[[ Dataset records, beginning ]]

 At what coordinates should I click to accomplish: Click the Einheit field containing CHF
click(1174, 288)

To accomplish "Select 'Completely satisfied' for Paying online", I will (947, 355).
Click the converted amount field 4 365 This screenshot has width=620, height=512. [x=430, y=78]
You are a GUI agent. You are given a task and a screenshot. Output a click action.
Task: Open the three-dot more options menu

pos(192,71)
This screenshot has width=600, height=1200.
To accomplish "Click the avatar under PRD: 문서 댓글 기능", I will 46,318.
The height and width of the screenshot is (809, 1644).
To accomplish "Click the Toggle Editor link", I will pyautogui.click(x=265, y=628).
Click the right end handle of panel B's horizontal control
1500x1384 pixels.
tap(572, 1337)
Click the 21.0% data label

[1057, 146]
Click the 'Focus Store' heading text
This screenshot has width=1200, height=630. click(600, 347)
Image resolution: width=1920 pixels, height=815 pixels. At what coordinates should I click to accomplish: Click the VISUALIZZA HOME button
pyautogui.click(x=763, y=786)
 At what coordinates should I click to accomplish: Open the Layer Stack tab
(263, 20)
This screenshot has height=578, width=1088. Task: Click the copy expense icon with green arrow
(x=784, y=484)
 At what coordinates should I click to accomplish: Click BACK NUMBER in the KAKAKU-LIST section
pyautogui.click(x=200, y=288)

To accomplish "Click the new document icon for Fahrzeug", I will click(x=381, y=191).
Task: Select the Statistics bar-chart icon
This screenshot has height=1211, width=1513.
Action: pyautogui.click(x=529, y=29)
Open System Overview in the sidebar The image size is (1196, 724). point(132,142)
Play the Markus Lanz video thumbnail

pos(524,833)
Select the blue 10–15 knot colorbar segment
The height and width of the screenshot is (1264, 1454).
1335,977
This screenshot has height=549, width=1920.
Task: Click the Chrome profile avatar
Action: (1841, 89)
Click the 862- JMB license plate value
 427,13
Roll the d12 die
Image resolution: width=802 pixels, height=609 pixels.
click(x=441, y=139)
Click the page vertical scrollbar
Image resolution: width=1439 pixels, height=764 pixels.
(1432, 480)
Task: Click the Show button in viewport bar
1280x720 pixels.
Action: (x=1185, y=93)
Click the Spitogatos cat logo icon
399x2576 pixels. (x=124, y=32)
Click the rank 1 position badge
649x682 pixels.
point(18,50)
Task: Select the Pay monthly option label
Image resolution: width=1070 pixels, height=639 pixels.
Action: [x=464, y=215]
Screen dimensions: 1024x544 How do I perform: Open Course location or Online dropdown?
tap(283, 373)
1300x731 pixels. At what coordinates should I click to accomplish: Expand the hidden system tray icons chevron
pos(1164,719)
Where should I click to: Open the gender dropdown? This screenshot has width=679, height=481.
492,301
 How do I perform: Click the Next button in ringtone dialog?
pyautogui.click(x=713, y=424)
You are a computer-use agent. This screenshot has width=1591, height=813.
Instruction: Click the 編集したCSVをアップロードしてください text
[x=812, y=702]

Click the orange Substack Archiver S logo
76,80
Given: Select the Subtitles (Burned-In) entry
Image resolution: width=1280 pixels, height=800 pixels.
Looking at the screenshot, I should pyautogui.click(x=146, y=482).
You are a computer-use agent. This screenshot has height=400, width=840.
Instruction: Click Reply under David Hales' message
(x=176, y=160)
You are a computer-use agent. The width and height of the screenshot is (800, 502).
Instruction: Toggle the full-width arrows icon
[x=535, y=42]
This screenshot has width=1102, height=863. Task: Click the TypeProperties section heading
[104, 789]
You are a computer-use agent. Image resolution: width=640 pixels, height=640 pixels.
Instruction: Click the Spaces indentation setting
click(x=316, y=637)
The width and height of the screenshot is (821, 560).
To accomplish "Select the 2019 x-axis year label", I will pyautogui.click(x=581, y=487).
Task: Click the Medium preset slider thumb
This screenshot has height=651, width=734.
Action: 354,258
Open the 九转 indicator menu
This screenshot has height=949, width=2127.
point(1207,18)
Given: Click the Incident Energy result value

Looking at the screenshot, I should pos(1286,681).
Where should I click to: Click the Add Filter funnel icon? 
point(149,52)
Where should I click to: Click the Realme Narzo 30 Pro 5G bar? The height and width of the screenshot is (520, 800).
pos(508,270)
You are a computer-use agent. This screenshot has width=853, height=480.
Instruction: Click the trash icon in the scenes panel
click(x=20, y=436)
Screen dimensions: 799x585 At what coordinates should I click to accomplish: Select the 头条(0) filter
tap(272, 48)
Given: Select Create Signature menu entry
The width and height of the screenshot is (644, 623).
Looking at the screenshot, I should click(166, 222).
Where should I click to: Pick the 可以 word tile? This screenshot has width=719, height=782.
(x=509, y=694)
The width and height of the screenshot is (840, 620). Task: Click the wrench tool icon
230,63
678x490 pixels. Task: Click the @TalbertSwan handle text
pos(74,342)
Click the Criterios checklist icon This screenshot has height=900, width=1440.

[[ Dataset records, end ]]

§ **Activity**
The lines holding the string "entry" are what is needed from the material above.

§ **Exercise output**
Given: Select the Subtitles (Burned-In) entry
Given: Select Create Signature menu entry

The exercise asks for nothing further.